=== LISTED RECORDS ===

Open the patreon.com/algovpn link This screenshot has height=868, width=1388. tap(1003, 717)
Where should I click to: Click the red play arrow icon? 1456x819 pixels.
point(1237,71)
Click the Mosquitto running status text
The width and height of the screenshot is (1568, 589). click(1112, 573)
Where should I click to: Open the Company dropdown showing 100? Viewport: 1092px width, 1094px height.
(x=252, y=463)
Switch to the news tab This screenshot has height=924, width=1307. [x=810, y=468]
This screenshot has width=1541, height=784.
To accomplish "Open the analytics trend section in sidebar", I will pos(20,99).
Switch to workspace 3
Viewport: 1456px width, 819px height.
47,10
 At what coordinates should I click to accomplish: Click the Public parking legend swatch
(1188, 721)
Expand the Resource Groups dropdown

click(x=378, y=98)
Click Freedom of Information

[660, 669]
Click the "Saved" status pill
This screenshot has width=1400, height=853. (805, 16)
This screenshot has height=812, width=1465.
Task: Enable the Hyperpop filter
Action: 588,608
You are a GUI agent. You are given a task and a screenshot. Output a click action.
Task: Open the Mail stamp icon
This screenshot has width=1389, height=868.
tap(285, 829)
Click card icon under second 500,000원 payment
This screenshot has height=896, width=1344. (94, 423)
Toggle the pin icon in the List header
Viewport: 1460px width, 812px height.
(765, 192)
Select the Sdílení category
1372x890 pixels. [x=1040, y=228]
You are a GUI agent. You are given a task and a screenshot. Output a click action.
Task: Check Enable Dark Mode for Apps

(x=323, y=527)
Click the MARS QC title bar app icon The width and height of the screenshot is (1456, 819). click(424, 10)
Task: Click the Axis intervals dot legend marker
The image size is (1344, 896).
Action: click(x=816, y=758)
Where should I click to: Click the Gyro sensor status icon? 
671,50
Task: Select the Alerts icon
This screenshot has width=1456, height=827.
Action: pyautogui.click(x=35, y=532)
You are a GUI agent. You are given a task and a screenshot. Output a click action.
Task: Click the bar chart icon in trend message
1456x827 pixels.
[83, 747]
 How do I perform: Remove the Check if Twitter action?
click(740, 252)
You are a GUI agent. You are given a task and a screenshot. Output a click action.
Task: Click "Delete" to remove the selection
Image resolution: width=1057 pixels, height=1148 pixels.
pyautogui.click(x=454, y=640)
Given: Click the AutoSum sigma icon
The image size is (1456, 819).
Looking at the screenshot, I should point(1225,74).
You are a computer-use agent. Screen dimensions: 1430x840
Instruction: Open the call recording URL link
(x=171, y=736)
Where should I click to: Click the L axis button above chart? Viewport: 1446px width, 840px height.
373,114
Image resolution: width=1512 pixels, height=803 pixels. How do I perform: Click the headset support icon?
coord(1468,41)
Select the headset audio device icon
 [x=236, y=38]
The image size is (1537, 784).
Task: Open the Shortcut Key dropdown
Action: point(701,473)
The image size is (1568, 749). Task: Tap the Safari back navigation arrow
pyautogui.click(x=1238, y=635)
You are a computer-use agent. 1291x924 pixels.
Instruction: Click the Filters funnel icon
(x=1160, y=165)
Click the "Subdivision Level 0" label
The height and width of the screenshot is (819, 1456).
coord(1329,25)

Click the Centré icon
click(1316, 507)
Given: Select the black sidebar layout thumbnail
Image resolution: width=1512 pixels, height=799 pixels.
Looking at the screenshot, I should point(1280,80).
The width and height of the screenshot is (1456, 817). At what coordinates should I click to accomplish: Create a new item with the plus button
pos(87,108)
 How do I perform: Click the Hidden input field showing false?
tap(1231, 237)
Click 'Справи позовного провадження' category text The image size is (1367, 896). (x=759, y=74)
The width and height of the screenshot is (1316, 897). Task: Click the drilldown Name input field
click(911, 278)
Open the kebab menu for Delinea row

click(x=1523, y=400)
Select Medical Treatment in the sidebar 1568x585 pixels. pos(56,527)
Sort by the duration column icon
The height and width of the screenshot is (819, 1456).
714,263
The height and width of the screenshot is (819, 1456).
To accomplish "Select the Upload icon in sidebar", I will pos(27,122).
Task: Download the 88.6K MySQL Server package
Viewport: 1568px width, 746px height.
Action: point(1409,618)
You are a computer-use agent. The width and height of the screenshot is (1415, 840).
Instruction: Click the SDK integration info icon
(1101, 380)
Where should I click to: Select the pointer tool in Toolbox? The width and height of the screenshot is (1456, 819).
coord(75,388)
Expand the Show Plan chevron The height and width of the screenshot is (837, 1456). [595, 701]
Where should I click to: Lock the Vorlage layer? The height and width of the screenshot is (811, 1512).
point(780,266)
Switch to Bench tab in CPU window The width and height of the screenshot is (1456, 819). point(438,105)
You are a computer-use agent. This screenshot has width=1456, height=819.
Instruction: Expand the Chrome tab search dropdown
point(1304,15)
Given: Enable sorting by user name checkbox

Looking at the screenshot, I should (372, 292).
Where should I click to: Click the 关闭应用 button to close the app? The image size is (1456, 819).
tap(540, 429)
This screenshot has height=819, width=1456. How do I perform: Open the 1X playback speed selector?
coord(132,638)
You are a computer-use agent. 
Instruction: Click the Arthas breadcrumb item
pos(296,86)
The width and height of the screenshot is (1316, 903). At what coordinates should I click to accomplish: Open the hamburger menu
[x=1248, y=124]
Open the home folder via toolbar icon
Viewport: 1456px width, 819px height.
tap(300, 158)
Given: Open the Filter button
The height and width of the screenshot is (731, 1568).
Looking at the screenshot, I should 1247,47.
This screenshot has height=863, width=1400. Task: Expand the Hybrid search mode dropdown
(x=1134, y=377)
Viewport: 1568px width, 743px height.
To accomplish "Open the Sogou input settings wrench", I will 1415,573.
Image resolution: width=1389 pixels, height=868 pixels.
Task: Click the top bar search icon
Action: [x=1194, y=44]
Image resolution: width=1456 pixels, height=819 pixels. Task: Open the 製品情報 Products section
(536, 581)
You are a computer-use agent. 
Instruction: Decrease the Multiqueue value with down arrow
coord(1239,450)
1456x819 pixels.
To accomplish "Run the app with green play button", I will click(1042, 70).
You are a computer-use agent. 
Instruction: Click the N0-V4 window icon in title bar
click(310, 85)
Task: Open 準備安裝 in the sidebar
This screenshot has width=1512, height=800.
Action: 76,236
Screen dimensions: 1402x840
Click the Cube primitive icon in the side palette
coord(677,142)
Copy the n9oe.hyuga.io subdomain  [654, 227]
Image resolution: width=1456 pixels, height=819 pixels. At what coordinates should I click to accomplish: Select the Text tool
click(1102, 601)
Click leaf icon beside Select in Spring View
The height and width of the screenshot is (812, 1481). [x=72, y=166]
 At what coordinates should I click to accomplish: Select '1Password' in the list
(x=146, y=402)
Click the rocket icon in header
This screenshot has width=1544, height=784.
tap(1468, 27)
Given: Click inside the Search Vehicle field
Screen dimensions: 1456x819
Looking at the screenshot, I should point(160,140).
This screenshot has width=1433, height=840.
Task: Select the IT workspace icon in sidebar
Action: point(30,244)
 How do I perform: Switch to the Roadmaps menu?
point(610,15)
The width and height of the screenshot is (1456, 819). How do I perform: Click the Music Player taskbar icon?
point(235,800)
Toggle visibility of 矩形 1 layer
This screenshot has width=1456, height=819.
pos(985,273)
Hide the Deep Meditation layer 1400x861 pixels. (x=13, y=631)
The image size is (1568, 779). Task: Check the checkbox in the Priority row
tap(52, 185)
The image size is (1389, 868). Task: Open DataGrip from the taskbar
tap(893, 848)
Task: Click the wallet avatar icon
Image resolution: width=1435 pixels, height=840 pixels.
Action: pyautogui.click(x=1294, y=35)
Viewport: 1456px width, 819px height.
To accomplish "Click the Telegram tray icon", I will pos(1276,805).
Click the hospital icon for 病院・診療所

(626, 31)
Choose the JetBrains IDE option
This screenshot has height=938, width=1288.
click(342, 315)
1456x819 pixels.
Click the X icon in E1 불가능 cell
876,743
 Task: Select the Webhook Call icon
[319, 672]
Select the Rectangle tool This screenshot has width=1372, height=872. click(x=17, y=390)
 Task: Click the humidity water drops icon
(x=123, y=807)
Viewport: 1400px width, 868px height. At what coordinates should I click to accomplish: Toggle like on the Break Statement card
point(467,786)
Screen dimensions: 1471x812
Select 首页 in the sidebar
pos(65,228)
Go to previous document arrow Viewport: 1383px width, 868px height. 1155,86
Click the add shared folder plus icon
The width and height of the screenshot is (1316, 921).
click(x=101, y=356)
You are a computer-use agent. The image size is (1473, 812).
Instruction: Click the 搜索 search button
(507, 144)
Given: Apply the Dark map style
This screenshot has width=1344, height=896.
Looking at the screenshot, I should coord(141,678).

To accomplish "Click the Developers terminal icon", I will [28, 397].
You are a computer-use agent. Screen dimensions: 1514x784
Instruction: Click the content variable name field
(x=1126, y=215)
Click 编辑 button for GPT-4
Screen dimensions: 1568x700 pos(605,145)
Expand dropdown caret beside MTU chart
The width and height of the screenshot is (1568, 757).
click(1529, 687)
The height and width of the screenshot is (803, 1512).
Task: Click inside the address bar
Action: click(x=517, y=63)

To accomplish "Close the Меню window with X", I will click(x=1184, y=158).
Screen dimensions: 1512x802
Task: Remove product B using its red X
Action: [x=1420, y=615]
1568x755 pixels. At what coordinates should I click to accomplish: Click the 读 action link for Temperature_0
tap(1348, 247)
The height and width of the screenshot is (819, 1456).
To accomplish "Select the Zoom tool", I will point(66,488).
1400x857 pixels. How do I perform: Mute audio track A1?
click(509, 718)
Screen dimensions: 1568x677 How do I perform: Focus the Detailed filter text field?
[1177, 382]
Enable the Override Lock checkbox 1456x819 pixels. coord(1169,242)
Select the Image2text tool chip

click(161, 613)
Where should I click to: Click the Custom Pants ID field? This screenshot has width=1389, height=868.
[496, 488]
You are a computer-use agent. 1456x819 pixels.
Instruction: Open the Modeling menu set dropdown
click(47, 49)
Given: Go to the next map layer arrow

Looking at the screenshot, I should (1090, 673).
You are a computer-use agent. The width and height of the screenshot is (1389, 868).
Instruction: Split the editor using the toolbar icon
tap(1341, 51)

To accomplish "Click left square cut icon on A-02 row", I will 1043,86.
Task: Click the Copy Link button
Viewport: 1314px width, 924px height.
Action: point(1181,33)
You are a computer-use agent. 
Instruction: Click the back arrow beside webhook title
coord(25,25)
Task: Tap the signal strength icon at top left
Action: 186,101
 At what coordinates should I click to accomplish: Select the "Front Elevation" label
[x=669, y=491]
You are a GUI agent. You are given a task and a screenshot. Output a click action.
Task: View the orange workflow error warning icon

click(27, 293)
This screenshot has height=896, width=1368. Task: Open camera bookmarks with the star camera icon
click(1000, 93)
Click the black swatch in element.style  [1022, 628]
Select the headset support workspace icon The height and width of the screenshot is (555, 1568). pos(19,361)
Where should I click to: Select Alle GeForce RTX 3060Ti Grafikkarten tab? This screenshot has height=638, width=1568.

===

EXERCISE REQUIREMENTS: If a line in the records contains the word "header", copy it out.

PROBLEM SOLUTION:
Toggle the pin icon in the List header
Click the rocket icon in header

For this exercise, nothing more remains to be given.